Accords sur la fonction publique hospitalière7,6 milliards d’euros par an pour :
- revaloriser les métiers du service public de santé ;
- poser les bases d’une véritable politique de gestion de carrière et des compétences ;
- donner plus de marge de manœuvre aux professionnels-les et aux établissements pour améliorer le quotidien de tous-tes et accélérer les transformations ;
- des financements supplémentaires qui viendront renforcer l’Ondam (Objectif national de dépenses de l’assurance maladie).
Cela se traduit par :
- 183 euros nets par mois supplémentaires pour tous les professionnels-les non médicaux au sein des établissements de santé et Ehpad, publics et privés non lucratifs ;
- 35 euros nets par mois en moyenne de rémunération supplémentaire pour les personnels au contact des patients : aides-soignants-es, corps infirmier, filières rééducation et médicotechnique, etc.

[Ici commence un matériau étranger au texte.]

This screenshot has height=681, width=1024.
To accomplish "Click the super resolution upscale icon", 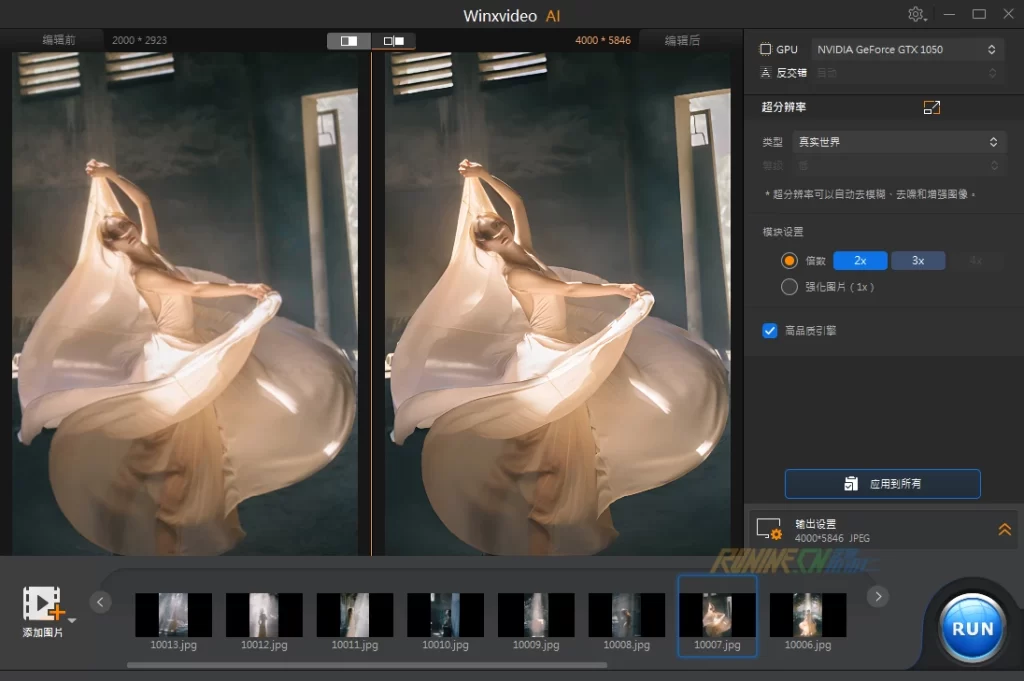I will [x=932, y=108].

Accords sur les praticiens hospitaliers de l’hôpital public : 450 millions d’euros par an pour :
- des carrières et des rémunérations réévaluées pour 100 000 médecins afin de rendre à l’hôpital public son attractivité ;
- créer une véritable politique de gestion des carrières et des compétences pour les médecins ;
- développer un lien fluide entre ville et hôpital.
Cela se traduit, entre autres, par :
- l’indemnité de service public exclusif revalorisée à 1 010 euros bruts par mois pour tous les médecins qui ont fait le choix de l’hôpital public ;
- permettre aux médecins d’exercer aussi bien à l’hôpital qu’en ville pour diversifier les modes d’exercice.